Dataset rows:
================================
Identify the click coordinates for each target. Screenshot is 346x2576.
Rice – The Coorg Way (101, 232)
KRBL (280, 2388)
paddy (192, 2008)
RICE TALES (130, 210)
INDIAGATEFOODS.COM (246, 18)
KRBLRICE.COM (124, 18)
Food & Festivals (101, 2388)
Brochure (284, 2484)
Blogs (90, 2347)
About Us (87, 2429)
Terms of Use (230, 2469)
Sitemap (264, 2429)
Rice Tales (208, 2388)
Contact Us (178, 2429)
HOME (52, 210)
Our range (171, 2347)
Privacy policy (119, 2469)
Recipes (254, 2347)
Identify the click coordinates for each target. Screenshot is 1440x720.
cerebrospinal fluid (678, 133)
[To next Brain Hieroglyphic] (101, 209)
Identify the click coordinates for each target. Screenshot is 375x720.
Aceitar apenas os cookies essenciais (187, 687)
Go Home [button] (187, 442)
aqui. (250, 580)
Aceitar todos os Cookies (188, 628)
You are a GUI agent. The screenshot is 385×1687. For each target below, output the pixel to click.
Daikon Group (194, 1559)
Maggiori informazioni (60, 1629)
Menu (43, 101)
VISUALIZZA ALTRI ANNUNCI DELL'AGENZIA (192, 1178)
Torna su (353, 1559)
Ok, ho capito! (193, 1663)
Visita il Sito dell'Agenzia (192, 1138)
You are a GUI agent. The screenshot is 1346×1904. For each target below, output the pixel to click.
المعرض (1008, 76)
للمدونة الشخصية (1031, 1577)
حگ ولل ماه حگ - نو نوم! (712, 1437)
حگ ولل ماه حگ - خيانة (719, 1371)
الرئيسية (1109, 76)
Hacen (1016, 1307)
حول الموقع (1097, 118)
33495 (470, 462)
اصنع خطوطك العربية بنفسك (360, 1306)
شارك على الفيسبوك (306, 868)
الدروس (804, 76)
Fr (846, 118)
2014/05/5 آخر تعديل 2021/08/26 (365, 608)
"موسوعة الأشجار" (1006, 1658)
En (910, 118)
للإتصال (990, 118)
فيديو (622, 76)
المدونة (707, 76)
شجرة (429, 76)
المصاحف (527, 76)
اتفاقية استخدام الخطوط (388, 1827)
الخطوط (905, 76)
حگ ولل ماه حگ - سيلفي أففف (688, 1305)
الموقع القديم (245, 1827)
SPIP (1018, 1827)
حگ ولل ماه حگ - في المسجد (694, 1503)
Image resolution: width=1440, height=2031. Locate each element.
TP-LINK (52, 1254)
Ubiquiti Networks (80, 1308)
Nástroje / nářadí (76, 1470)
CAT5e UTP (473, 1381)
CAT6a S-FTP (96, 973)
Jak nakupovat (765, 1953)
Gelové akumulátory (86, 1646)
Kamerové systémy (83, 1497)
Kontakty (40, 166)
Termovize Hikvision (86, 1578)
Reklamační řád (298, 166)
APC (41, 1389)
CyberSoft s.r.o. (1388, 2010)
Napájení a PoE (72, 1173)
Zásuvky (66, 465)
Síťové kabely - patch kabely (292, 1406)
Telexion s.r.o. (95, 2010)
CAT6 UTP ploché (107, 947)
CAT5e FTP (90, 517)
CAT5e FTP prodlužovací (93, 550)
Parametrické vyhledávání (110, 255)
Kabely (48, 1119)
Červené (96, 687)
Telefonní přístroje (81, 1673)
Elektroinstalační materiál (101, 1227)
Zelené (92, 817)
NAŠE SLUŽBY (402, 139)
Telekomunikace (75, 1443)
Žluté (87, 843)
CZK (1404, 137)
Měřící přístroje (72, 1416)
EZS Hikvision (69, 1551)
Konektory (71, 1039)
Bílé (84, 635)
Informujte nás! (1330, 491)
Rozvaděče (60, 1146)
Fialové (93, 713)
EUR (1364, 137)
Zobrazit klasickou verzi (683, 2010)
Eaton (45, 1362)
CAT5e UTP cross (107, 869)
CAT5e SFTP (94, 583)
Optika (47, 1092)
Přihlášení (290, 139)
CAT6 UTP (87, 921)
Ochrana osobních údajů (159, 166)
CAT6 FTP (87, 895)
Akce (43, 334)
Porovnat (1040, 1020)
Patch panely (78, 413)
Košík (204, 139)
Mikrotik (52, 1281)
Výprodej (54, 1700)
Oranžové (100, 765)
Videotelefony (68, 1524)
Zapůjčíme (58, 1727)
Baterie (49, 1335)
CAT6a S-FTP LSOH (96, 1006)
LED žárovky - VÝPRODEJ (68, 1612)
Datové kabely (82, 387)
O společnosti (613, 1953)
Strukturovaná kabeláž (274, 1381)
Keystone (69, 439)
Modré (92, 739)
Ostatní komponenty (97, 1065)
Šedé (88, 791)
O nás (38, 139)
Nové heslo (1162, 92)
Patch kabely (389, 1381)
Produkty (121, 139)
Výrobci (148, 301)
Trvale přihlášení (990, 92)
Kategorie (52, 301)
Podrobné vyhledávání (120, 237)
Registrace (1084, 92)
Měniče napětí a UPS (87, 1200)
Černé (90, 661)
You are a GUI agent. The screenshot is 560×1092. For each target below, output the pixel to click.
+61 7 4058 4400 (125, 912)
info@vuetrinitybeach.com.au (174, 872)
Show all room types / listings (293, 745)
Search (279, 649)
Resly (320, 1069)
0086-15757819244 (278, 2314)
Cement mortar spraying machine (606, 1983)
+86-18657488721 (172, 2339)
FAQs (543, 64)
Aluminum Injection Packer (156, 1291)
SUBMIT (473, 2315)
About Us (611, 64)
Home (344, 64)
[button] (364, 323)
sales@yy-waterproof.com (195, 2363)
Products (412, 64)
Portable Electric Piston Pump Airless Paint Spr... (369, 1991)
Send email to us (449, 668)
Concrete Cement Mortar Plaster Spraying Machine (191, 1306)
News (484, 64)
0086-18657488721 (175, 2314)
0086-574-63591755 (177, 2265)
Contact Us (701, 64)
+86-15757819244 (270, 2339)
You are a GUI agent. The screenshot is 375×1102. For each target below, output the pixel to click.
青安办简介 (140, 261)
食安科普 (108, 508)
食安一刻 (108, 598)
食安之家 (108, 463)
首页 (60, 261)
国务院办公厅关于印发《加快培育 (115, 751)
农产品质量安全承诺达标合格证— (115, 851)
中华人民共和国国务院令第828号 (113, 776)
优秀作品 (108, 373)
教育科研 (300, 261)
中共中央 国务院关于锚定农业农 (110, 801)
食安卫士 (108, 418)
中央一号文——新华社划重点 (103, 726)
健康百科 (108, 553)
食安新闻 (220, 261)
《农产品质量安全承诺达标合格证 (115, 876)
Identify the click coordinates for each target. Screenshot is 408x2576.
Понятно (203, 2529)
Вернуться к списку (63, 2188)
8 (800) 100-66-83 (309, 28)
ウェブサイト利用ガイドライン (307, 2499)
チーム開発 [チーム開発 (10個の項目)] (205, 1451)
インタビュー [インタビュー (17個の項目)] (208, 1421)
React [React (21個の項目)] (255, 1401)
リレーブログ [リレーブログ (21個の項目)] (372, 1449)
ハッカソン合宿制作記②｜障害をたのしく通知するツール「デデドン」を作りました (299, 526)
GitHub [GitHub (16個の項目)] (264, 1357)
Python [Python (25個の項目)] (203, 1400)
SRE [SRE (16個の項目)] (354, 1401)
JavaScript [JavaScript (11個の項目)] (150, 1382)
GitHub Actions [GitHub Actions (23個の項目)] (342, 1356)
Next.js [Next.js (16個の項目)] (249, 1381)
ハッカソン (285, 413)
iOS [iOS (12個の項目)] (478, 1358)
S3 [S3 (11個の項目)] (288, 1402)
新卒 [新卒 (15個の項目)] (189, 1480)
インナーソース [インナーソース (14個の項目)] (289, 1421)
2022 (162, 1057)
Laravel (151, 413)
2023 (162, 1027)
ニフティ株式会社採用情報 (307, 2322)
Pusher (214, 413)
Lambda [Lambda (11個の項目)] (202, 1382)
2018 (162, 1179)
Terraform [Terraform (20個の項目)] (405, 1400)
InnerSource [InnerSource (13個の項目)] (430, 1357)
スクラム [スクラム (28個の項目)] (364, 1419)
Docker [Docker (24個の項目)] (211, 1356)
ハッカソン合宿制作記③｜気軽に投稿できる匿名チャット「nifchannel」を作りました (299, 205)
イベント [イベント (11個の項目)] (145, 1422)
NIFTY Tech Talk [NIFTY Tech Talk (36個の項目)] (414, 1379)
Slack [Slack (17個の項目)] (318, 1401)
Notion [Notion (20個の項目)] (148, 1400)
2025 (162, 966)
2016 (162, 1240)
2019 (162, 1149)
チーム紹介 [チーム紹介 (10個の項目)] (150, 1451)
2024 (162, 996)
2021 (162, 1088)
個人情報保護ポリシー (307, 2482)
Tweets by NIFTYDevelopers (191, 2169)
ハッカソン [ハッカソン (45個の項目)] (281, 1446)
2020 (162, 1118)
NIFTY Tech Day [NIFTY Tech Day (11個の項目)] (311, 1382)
================================
* **YOUR INSTRUCTIONS**: List the rows as a numbered list, from the line containing "Brochure (284, 2484)" up to and including the line containing "Zásuvky (66, 465)". Leave out any blank lines.

* **REPLY TO THE TASK**:
1. Brochure (284, 2484)
2. Blogs (90, 2347)
3. About Us (87, 2429)
4. Terms of Use (230, 2469)
5. Sitemap (264, 2429)
6. Rice Tales (208, 2388)
7. Contact Us (178, 2429)
8. HOME (52, 210)
9. Our range (171, 2347)
10. Privacy policy (119, 2469)
11. Recipes (254, 2347)
12. Identify the click coordinates for each target. Screenshot is 1440x720.
13. cerebrospinal fluid (678, 133)
14. [To next Brain Hieroglyphic] (101, 209)
15. Identify the click coordinates for each target. Screenshot is 375x720.
16. Aceitar apenas os cookies essenciais (187, 687)
17. Go Home [button] (187, 442)
18. aqui. (250, 580)
19. Aceitar todos os Cookies (188, 628)
20. You are a GUI agent. The screenshot is 385×1687. For each target below, output the pixel to click.
21. Daikon Group (194, 1559)
22. Maggiori informazioni (60, 1629)
23. Menu (43, 101)
24. VISUALIZZA ALTRI ANNUNCI DELL'AGENZIA (192, 1178)
25. Torna su (353, 1559)
26. Ok, ho capito! (193, 1663)
27. Visita il Sito dell'Agenzia (192, 1138)
28. You are a GUI agent. The screenshot is 1346×1904. For each target below, output the pixel to click.
29. المعرض (1008, 76)
30. للمدونة الشخصية (1031, 1577)
31. حگ ولل ماه حگ - نو نوم! (712, 1437)
32. حگ ولل ماه حگ - خيانة (719, 1371)
33. الرئيسية (1109, 76)
34. Hacen (1016, 1307)
35. حول الموقع (1097, 118)
36. 33495 (470, 462)
37. اصنع خطوطك العربية بنفسك (360, 1306)
38. شارك على الفيسبوك (306, 868)
39. الدروس (804, 76)
40. Fr (846, 118)
41. 2014/05/5 آخر تعديل 2021/08/26 (365, 608)
42. "موسوعة الأشجار" (1006, 1658)
43. En (910, 118)
44. للإتصال (990, 118)
45. فيديو (622, 76)
46. المدونة (707, 76)
47. شجرة (429, 76)
48. المصاحف (527, 76)
49. اتفاقية استخدام الخطوط (388, 1827)
50. الخطوط (905, 76)
51. حگ ولل ماه حگ - سيلفي أففف (688, 1305)
52. الموقع القديم (245, 1827)
53. SPIP (1018, 1827)
54. حگ ولل ماه حگ - في المسجد (694, 1503)
55. Image resolution: width=1440, height=2031. Locate each element.
56. TP-LINK (52, 1254)
57. Ubiquiti Networks (80, 1308)
58. Nástroje / nářadí (76, 1470)
59. CAT5e UTP (473, 1381)
60. CAT6a S-FTP (96, 973)
61. Jak nakupovat (765, 1953)
62. Gelové akumulátory (86, 1646)
63. Kamerové systémy (83, 1497)
64. Kontakty (40, 166)
65. Termovize Hikvision (86, 1578)
66. Reklamační řád (298, 166)
67. APC (41, 1389)
68. CyberSoft s.r.o. (1388, 2010)
69. Napájení a PoE (72, 1173)
70. Zásuvky (66, 465)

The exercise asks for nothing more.